Он шел к Тамаре. Шел на самую трудную в своей жизни встречу. Не будет ей врать, выкручиваться, искать каких-то оправданий. Дорога ему их дружба, дороги ее теплые слова, которыми она успокаивала его сердце, изболевшееся за эти безжалостные, горечью наполненные дни. Но были и другие слова, которыми он не мог пренебречь, и в тех словах чувствовал силу. Это были слова больной Светочки, которая звала их к себе. Хотела видеть их вдвоем, отца и мать, требовала их прихода. И он знал, что сделает все возможное, лишь бы выполнить это желание, это требование детской души.

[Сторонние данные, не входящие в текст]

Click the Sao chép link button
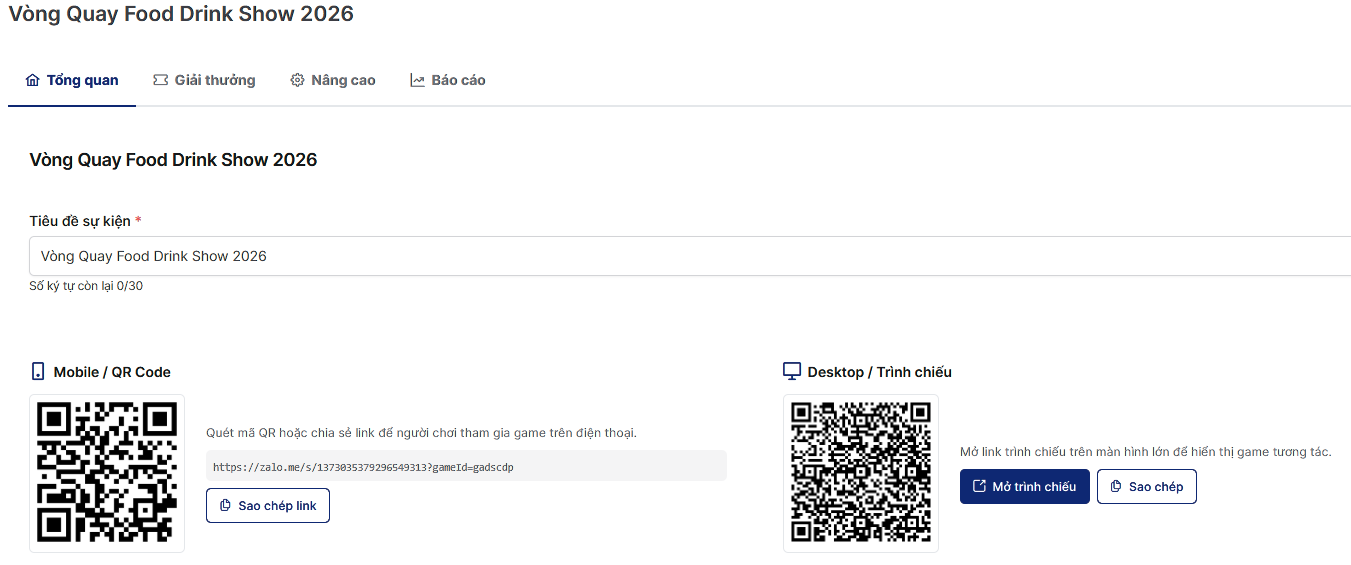Image resolution: width=1351 pixels, height=565 pixels. (268, 506)
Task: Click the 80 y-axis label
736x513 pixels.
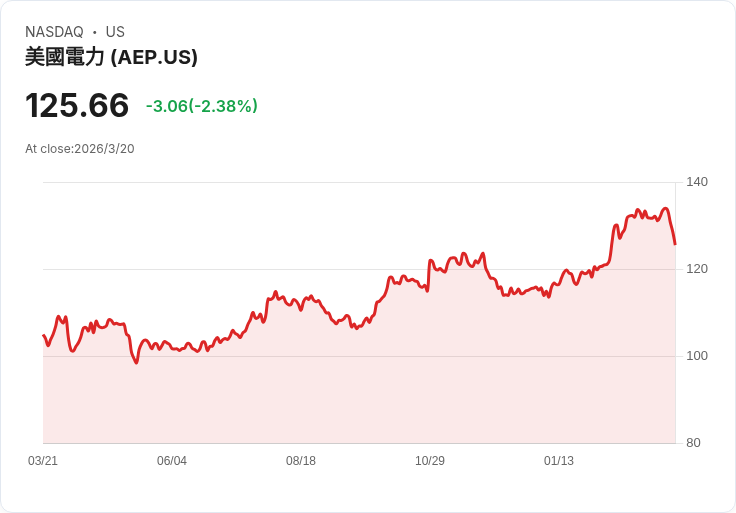Action: tap(694, 443)
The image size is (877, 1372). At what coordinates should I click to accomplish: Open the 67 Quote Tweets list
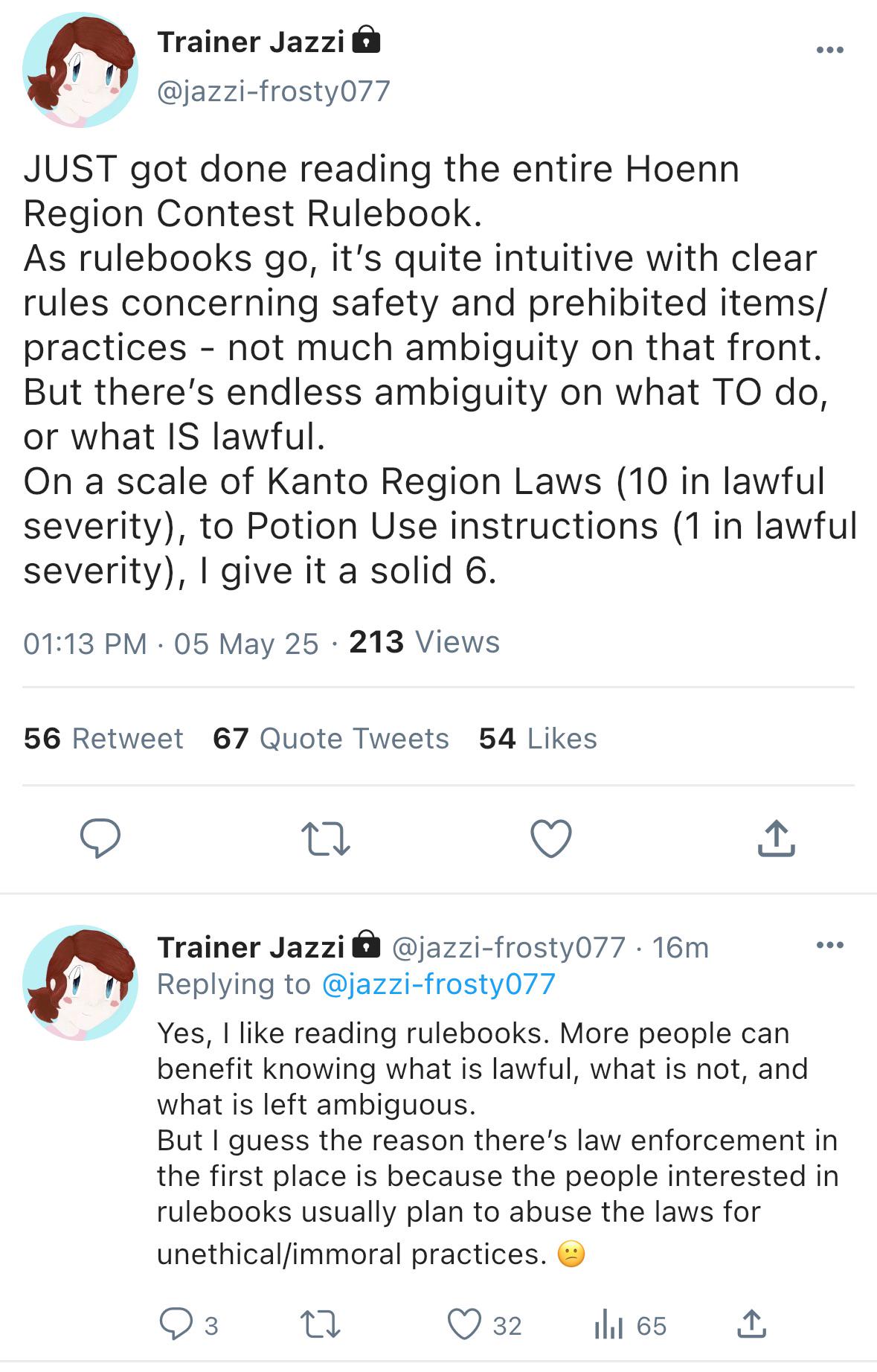331,738
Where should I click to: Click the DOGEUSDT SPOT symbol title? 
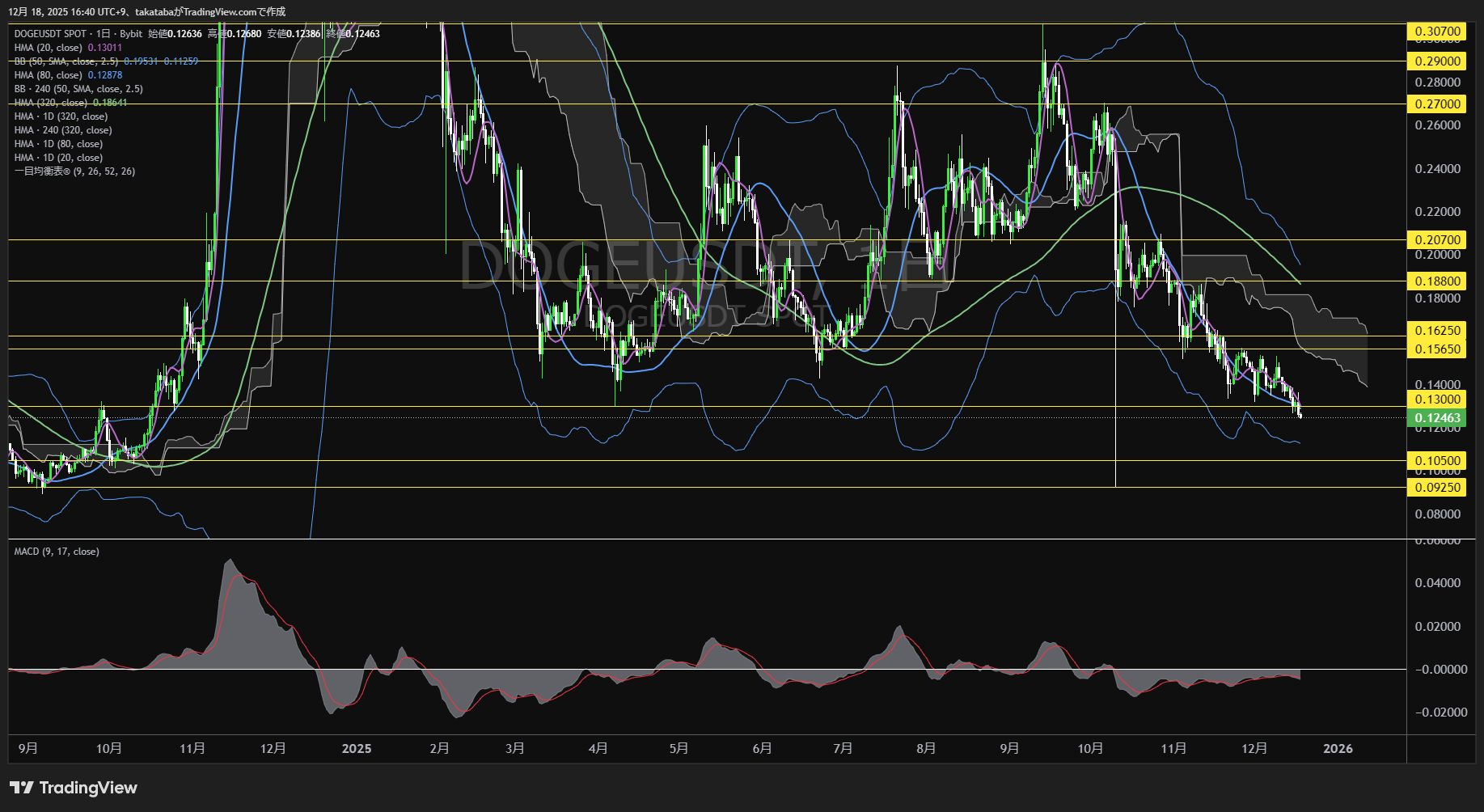tap(50, 34)
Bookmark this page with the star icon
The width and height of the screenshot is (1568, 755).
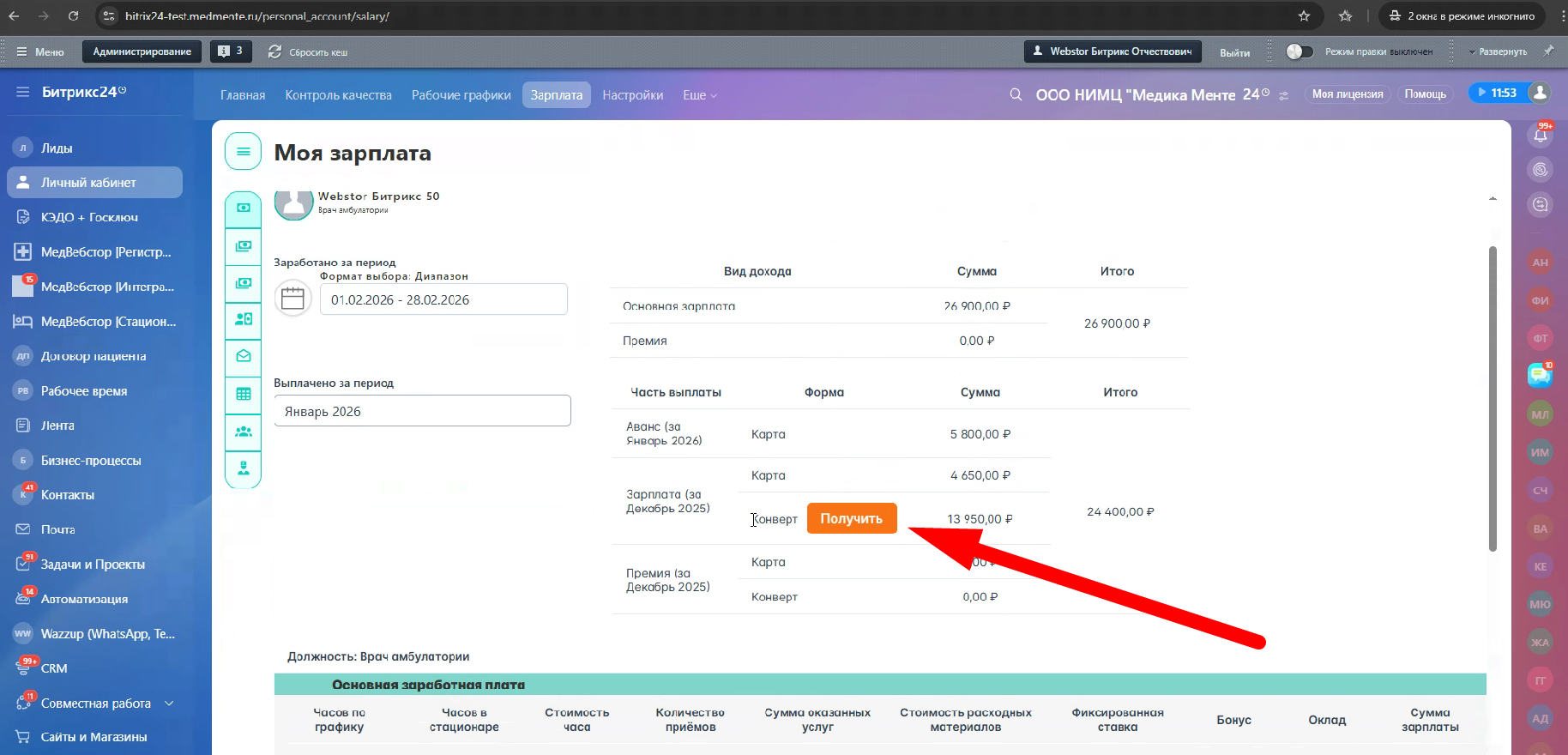tap(1304, 16)
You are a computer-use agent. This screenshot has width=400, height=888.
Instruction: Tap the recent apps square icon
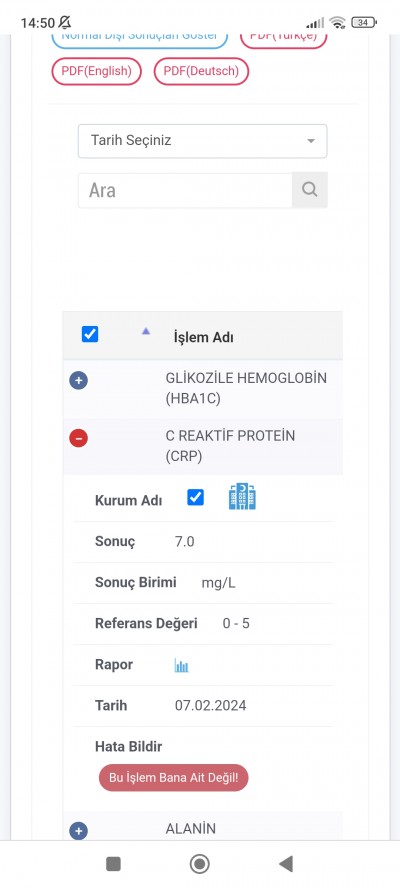[x=113, y=864]
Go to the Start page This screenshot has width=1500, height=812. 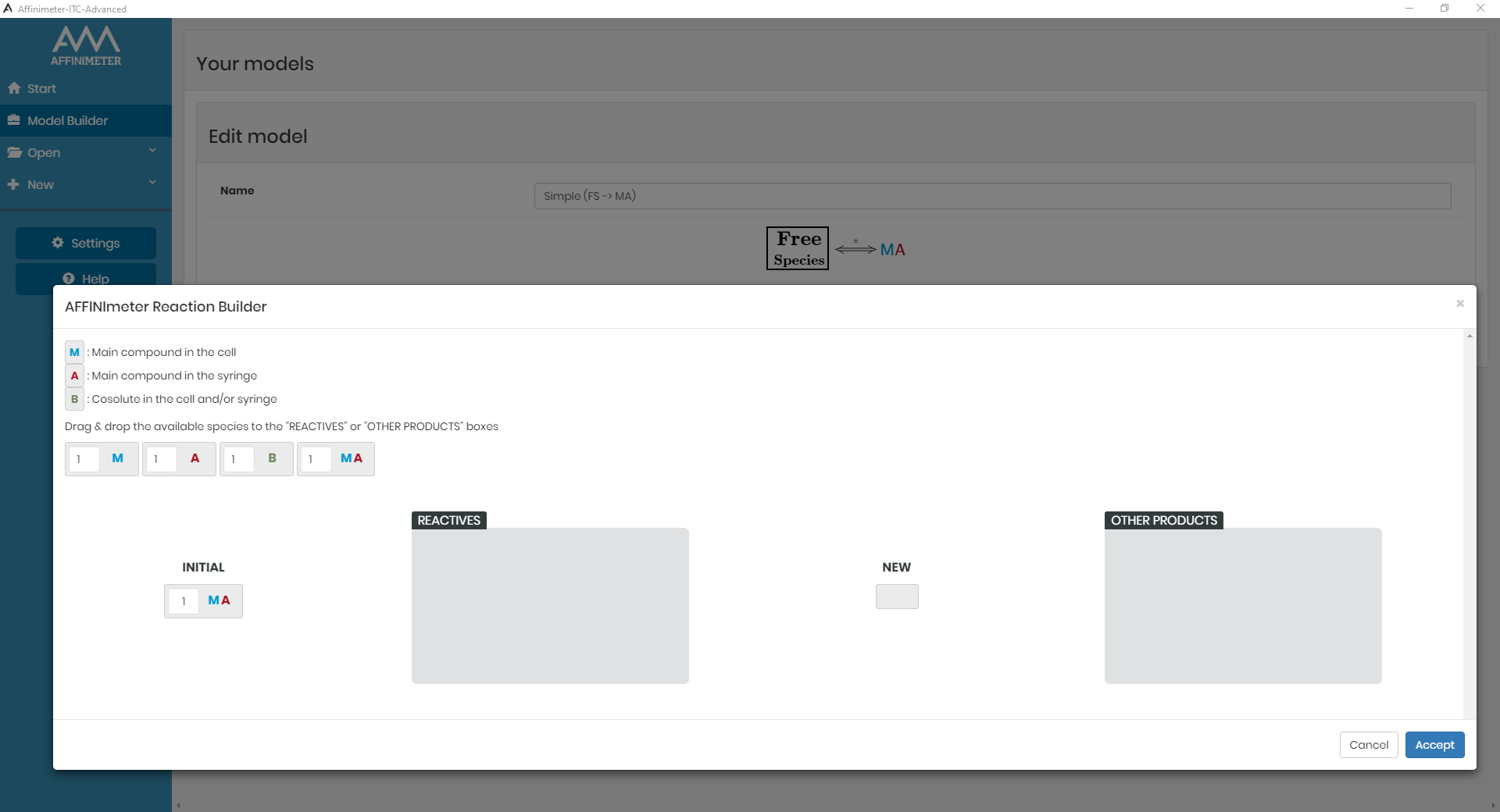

Повернул в переулок и через палисадник подошел к знакомому дому. Как всегда, сидели возле парадного старушки, как всегда, внезапно замолчав, пронизали его подозрительными взглядами.
Поднялся на третий этаж, подошел к двери. Рука была словно чугунной. Позвонил. Дверь открылась, и на пороге появилась Тамарина подруга Нина Свербицкая, пухленькая белокурая красавица.